Destarte, é de fácil identificação pelas linhas acima que o Decreto nº. 11.075/22 não veio com o objetivo de esvaziar ou mesmo inviabilizar o RenovaBio, ao contrário, regulamentou a instituição de Planos Setoriais de Mitigação de Mudanças Climáticas para diversos setores da economia adversos à distribuição de combustíveis, bem como em nada poderá ser utilizado como entrave ao atual modelo de negociação dos CBIO’s, devendo esta seguir nos moldes previstos na Lei nº. 13.576/17 e no Decreto nº. 9.888/19, além das diversas Resoluções e Portarias do MME, Conselho Nacional de Política Energética – CNPE e ANP.

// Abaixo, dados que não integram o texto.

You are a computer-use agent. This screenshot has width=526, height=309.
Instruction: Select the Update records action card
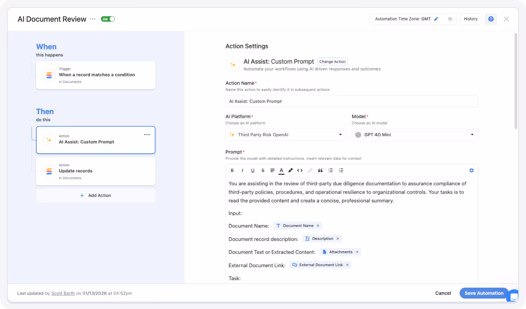96,171
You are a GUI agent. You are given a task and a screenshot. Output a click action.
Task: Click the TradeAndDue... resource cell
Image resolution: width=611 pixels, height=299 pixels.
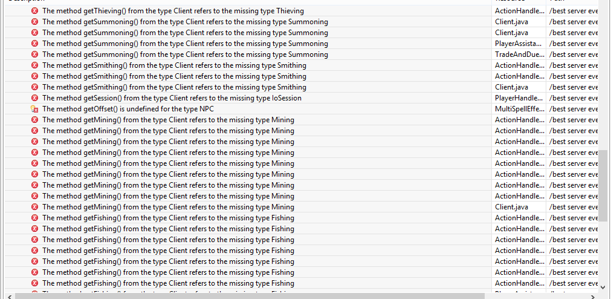(519, 54)
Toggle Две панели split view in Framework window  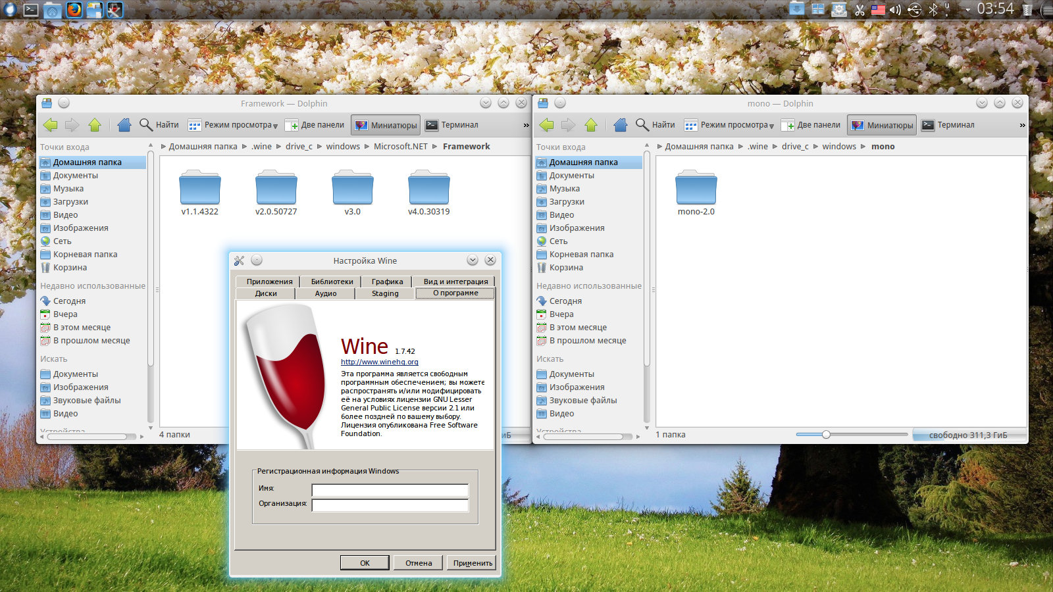click(315, 125)
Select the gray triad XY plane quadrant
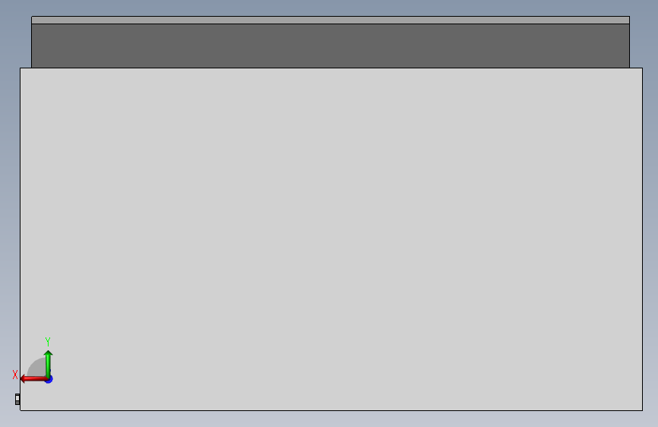The width and height of the screenshot is (658, 427). click(x=38, y=368)
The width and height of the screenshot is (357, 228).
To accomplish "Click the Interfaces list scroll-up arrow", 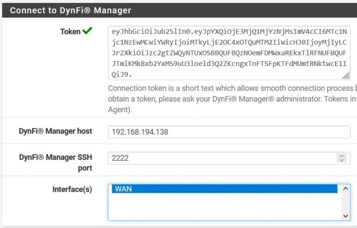I will click(345, 189).
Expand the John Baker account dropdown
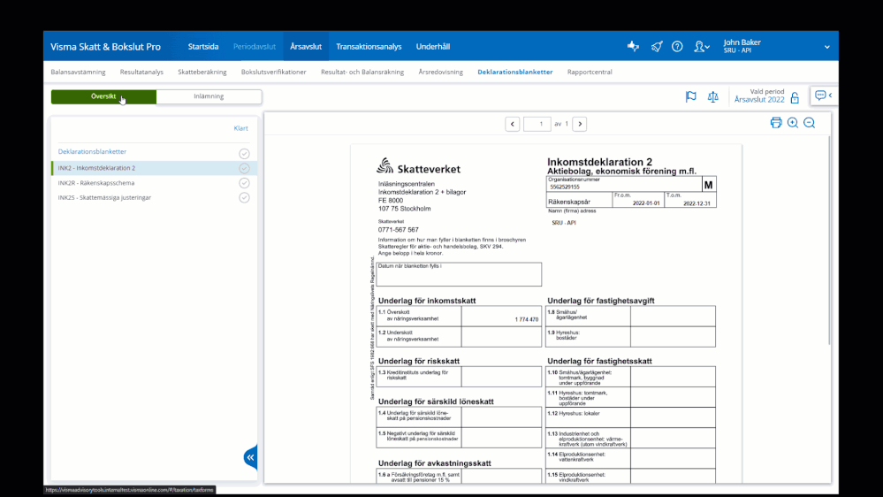 [x=826, y=47]
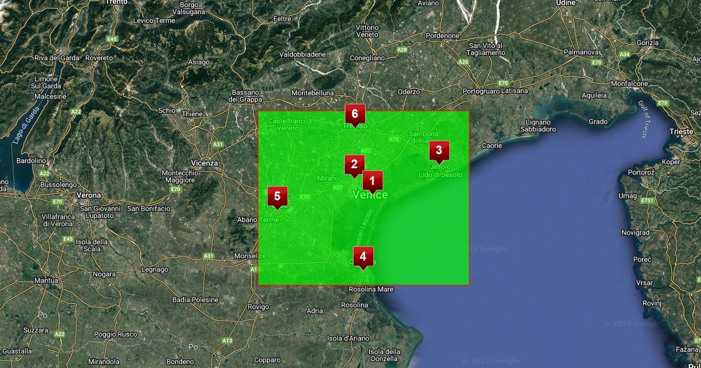The height and width of the screenshot is (368, 701).
Task: Click marker number 4 at lagoon's south end
Action: 363,256
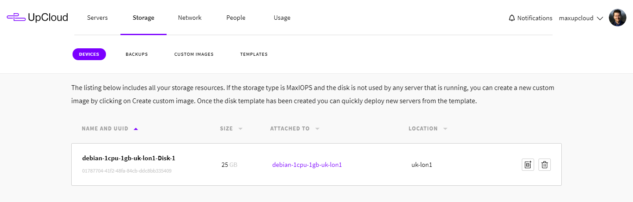
Task: Create custom image from debian disk
Action: pyautogui.click(x=528, y=165)
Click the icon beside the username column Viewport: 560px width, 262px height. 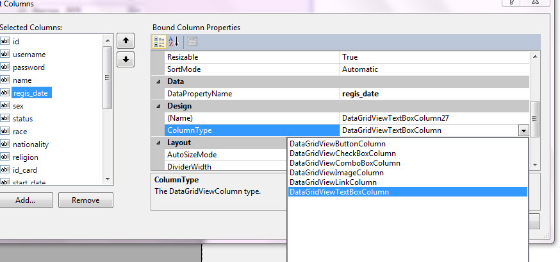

Noutro flanco, o que pode de fato fragilizar o RenovaBio é a flexibilização injustificada dos prazos para as distribuidoras de combustíveis comprovarem o cumprimento das metas anuais de aquisição dos CBIO’s, assim, como a dilatação de prazos capitaneada pelo Decreto nº. 11.141/22, ou seja, o prazo para a comprovação do atendimento da meta 2.022 que era até o dia 31 de dezembro do corrente ano e foi estendido até o dia 30 de setembro do próximo ano, enquanto aquelas relativas aos anos vindouros deverão ser comprovadas sempre até o dia 31 de março do ano subsequente.
Por fim, é curial que novas soluções sejam encontradas ao pretenso encarecimento dos CBIO’s, que em junho passado chegaram a ser negociados por duzentos e dois reais cada, que não seja a simples dilatação de prazos descrita no parágrafo anterior.